Ann released all her income tax returns and challenged Williams to do the same. He bragged that it would take an eighteen-wheeler to haul all his personal and business tax returns. A young member of Richards’s campaign team, John Hatch, had friends in the trucking business, and they arranged to haul an eighteen-wheeler to Williams’s campaign headquarters. A Williams spokesman responded haughtily, “Ann Richards is a liberal elitist who is comfortable hobnobbing in the boutiques of San Francisco and Greenwich Village with the likes of Jane Fonda and Michael Dukakis.” But the counter did not line up with the gibe—boutique liberals were not often acquainted with people who knew how to park an eighteen-wheeler.

None of the charges could have overcome Williams’s lead in the polls and huge advantage in funding. But the accusations about his business practices angered him. In September, he bragged that he was going to “head and hoof her and drag her through the dirt.” That is a reference to roping cattle, which did not play well among women who were already put off by his roundup rape joke.

Inexperienced aides in the campaign office responded with a colorful non sequitur. Mark Strama, whom Ann would later help win a seat in the legislature, was then a twenty-two-year-old, fresh out of college in Rhode Island; his job at the campaign was to run errands. Strama and some pals came up with a top ten list of silly characterizations of the Republican and posted it around the office. Chuck McDonald had joined the team as a press aide; he later became a sought-after public relations consultant, but he got the campaign job in part because his mother was a prominent Democratic legislator from El Paso. When Williams made the crack about Ann falling off the wagon, reporters started calling for a response. McDonald was caught off guard, and both Bill Cryer and Margaret Justus, the seasoned campaign press aides, were out of the office. His gaze fell on the top ten insults the young staffers had compiled. Reading the first one, he told a reporter from Amarillo, “Clayton Williams is a fraudulent honking goose.” The odd rejoinder sped around newsrooms all over the state. “Ann and Bill Cryer were driving in Nacogdoches and heard this on the radio,” recalled Mark Strama. “Bill said he literally had to pull the car over so she could stomp around. Oh, she was pissed!”

Williams had declined to participate in any debates with Ann. He didn’t need to. But they scheduled a joint appearance before the Dallas Crime Commission in early October. Williams’s handlers had publicly distanced themselves from their candidate’s blunders a number of times, but according to the Dallas Times Herald’s Ross Ramsey, while the rape joke and other sexist cracks were totally consistent with who he was, the handlers put him up to a stunt that was out of character. Although Williams bragged about his fistfights with men, his code of honor demanded chivalry in encounters with women. But with cameras all around them, he punched a friend’s shoulder and said, “Watch this.” He walked up to her and declared, “Ann, I’m here to call you a liar today. That’s what you are. You lied about me. You lied about Mark White. You lied about Jim Mattox. I’m going to finish this deal, and you can count on it.”
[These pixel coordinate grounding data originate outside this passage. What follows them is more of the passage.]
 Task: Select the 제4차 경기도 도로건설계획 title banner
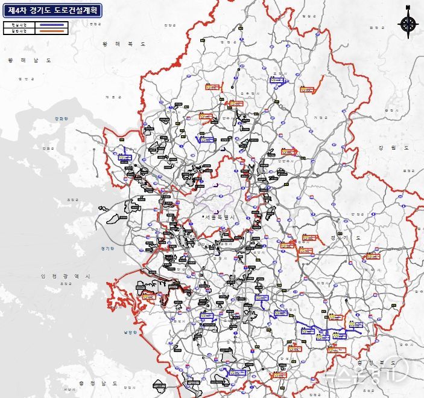click(51, 10)
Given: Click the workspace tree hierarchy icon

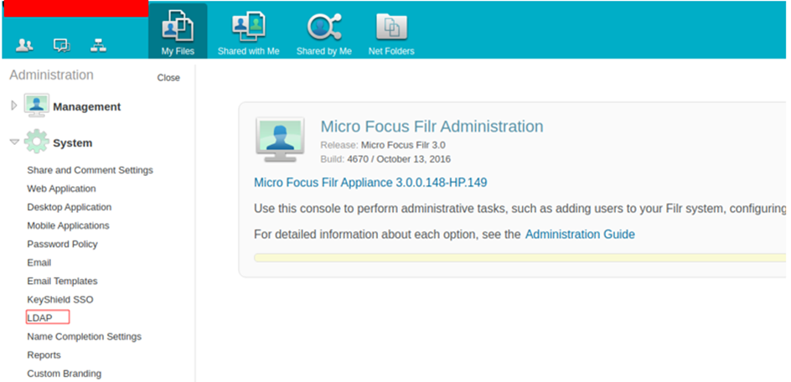Looking at the screenshot, I should pos(98,45).
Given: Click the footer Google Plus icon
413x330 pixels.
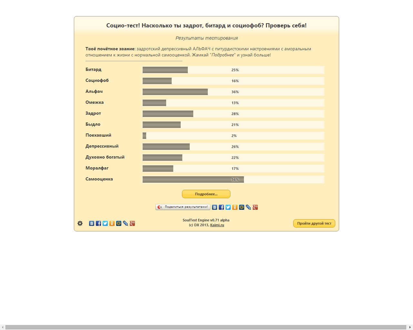Looking at the screenshot, I should (x=132, y=223).
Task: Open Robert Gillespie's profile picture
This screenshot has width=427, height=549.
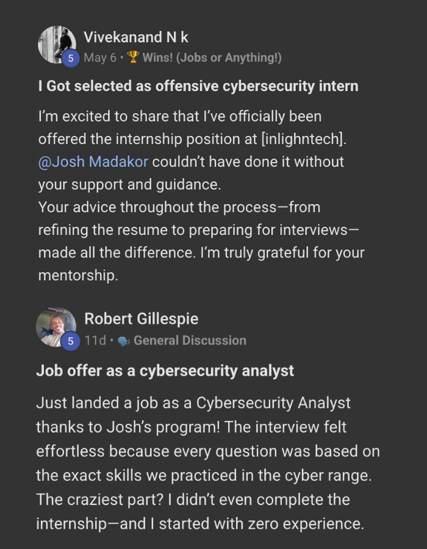Action: [56, 326]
“Well,” she drawled. “I’m sorry you feel that way about it, Clayton.” She had extended her arm for the ritual handshake and was so surprised that she just left her hand out there. He turned away and snapped, “I don’t want to shake your hand.”

Chris Hughes, the young travel aide and carrier of Ann’s purse, had seen her in emotional and psychological despair following the screaming press gantlet she had to run at the Dallas primary debate. Now he and McDonald were in the van riding away from this episode. Chris was shocked when she looked back over the seat and said, “Boys, this sucker is over. He must have lost his mind.”

To Ann, the turning point wasn’t the joke about the rape, or the story about getting serviced in whorehouses, or the boast about roping her and dragging her in the dirt. It was that image that could never be erased of a grown man aggressively refusing to shake a woman’s hand.

Bill Kenyon, a Williams spokesman, had told the New York Times the candidate was aware of the damage he was doing to himself, well before the handshake incident—an indication that he was getting conflicting advice. “He’s going through this inward-looking process of saying to himself for the first time that politicking is a ton of grief. . . . Instead of sliding around in the muck the way we have been lately, we decided to take a break, start over, and try to come out like in the good old days.”

But that was a hard pivot to make. Ann had claimed that she was closing in the polls, and on camera Williams was shown giggling, “I hope she hasn’t started drinking again.” Then Richards put up a negative campaign ad that showed him saying that over and over. Molly Ivins provided her completely biased view of the race in a Dallas Times Herald column that later appeared in her book Molly Ivins Can’t Say That, Can She? (1991).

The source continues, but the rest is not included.